Ich muss sagen, wenn ich diese Abschnitte in Beziehung zu heute setze elektrisieren diese mich förmlich. Aber zuvor möchte ich noch die anderen großen Pädagogen aus dem gleichen Jahrhundert zumindest namentlich würdigen, dies sind: John Locke (1634-1704), Johann Heinrich Pestalozzi (1746-1827) und wenn man noch die deutsche Klassik mitzählt: Humboldt (1767-1835), Johann Friedrich Herbart (1776-1841) es gab wohl kaum eine Epoche in der Geschichte der Pädagogik, die so geballte pädagogische Denker hervorbrachte. Man spricht durchaus  auch vom pädagogischen Jahrhundert. (3. Gudions)

Was soll Pädagogik leisten?

Noch zur Wortbestimmung von Pädagogik und Erziehungswissenschaft. Ich verwende den Begriff Pädagogik eher im Sinn von angewandter/n Erziehungswissenschaft(en), also in Form von Exekutive und die Erziehungswissenschaft(en) als Legislative. (Ob man das so darf, sei dahingestellt? Ich mache es halt. Es wird eh schwierig, diese Begriffe scharf zu trennen, warum, zeigt sich im Folgenden. )
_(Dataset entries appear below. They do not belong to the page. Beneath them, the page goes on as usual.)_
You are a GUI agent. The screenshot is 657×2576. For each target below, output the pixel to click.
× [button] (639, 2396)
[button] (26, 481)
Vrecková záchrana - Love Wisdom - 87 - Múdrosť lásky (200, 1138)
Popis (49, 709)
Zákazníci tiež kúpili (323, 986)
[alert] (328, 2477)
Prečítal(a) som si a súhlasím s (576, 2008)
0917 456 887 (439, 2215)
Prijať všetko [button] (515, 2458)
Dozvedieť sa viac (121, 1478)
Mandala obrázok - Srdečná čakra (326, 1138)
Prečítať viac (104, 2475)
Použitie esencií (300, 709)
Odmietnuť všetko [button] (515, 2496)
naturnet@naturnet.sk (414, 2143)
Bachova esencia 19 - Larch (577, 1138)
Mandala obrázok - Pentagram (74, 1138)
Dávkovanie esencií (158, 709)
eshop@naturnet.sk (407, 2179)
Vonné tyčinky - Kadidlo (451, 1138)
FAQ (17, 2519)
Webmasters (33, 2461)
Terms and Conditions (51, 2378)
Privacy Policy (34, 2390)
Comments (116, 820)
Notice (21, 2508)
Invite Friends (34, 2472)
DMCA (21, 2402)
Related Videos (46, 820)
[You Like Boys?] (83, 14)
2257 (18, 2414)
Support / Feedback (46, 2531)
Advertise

Wenn man auf Kant zurückgreift wird Erziehung notwendig, um aus der Unmündigkeit hervorzutreten. Deutlicher wird es bei Rousseau „Man muß ihn, wie ein Schulpferd, für ihn dressieren; man muß ihn nach seiner Absicht stutzen wie einen Baum seines Gartens… Heute würde es kein Pädagoge mehr wagen von Dressur zu sprechen. Allerdings gerät man bei pädagogischer Erziehung in ein Dilemma und das liegt in der Eigenstruktur der Erziehung (siehe unten).
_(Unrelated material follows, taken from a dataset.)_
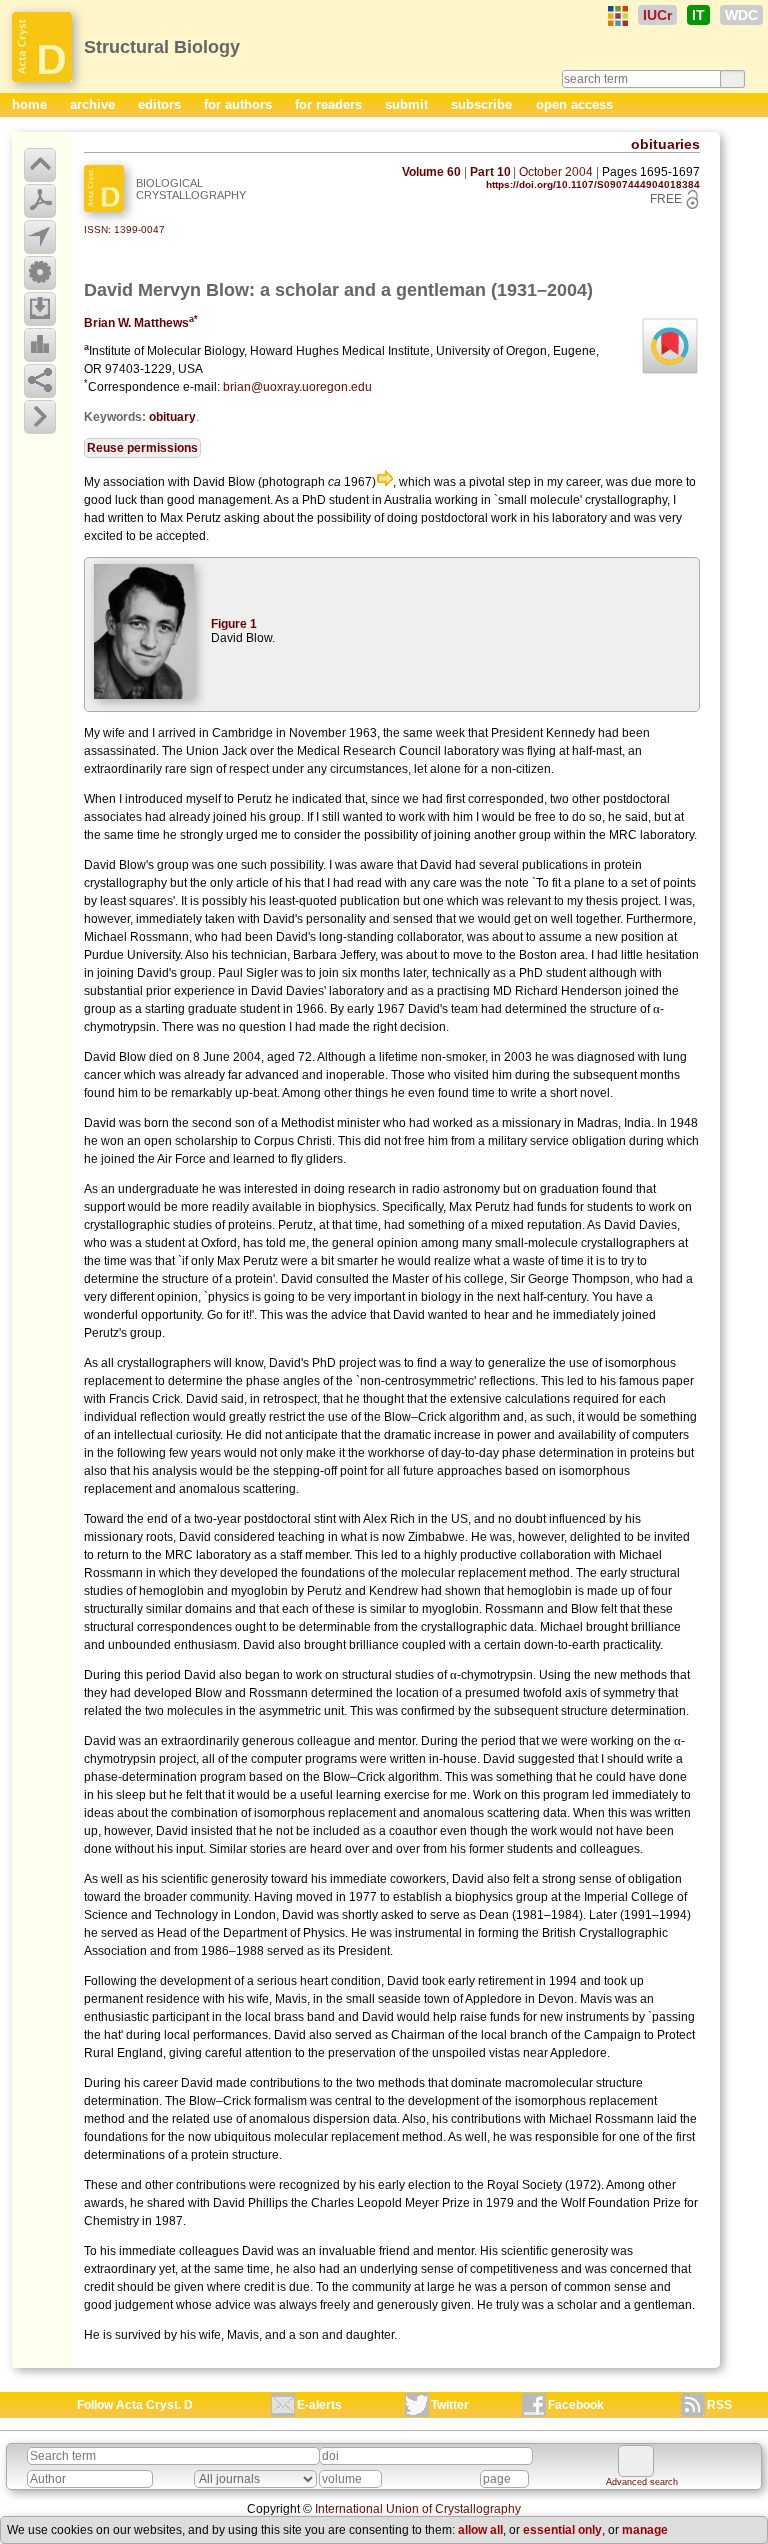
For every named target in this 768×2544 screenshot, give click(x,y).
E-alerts (319, 2405)
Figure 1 (234, 624)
Die Eigenstruktur der Erziehung

Die „Institutionalisierung der Erziehung ist seit der Aufklärung Programm.“ ließt man bei Blankertz (1982). Das heißt nichts anderes als das man für Kinder und Jugendliche einen Schonraum bis zur Schwelle des Berufseintritts geschaffen hat. Aber gerade dieser Schonraum wurde von der technischen Entwicklung, durch Massenmedien, Werbung und der elektronischen Unterhaltungsindustrie eingeholt. (Ein aktuelles Beispiel wie  dieser Schonraum perforiert wird kann man bei Scheppler in seinem Beitrag Twitter-Tool für die Schule und Unterricht nachlesen.) Blankertz spricht dann von einer beschädigten pädagogischen Qualität. Sicherlich nimmt die technische Entwicklung Einfluss auf eine pädagogische Arbeit, diese können mit Sicherheit auch von negativer Art sein, aber man muss auch die positiven Aspekte gegenrechnen und die Differenz daraus bilden. An dieser Stelle denke ich aber erst einmal nicht weiter. Das ist Thema für einen gesonderten Blogbeitrag.
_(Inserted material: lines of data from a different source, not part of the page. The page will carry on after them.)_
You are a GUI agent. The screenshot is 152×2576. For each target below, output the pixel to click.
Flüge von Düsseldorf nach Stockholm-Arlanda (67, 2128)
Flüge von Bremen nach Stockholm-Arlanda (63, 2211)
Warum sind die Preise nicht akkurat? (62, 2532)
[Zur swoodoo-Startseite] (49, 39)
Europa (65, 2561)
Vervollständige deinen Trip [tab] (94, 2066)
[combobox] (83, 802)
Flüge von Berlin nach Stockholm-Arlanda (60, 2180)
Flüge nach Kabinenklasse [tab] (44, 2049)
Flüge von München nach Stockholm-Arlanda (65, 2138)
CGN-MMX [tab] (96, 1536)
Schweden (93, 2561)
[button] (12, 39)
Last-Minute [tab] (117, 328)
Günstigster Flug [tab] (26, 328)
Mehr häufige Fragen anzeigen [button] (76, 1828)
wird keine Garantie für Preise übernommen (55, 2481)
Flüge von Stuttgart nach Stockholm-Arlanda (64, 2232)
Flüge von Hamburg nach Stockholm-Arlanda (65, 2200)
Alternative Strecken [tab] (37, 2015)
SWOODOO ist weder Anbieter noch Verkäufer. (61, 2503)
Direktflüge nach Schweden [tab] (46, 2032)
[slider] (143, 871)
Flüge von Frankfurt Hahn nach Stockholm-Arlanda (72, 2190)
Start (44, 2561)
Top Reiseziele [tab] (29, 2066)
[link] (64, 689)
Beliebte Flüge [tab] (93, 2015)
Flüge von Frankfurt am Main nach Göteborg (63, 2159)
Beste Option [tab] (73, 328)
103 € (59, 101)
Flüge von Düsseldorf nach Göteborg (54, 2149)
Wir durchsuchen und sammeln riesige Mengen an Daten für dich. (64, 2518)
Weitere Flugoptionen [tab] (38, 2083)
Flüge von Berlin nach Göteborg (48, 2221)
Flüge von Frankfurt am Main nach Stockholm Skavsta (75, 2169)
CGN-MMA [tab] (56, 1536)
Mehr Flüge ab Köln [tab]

Geht man davon aus, dass es Aufgabe von Erziehung ist: den Nachwuchs auf die Erwachsenenwelt der bürgerlichen kapitalistischen Gesellschaft vorzubereiten damit sie sich reproduzieren kann, dann hat die schulische Erziehung ihre Aufgabe erfüllt. Sie hat es auch geschafft sich für die Demokratisierung (zu den Zeiten nach den Weltkriegen) zu öffnen und die Heranwachsenden auf die technisch-wissenschaftliche Zivilisation vorzubereiten.  Sie konnte bisher die benötigten Qualifizierungsanforderungen liefern, welche für die jeweilige Gesellschaft wichtig waren und sind. Obwohl zu den Generationswechseln immer wieder von Leistungsverfall gesprochen wird, können die pädagogischen Akteure mit ihren Leistungen zufrieden sein. (1. Tischer)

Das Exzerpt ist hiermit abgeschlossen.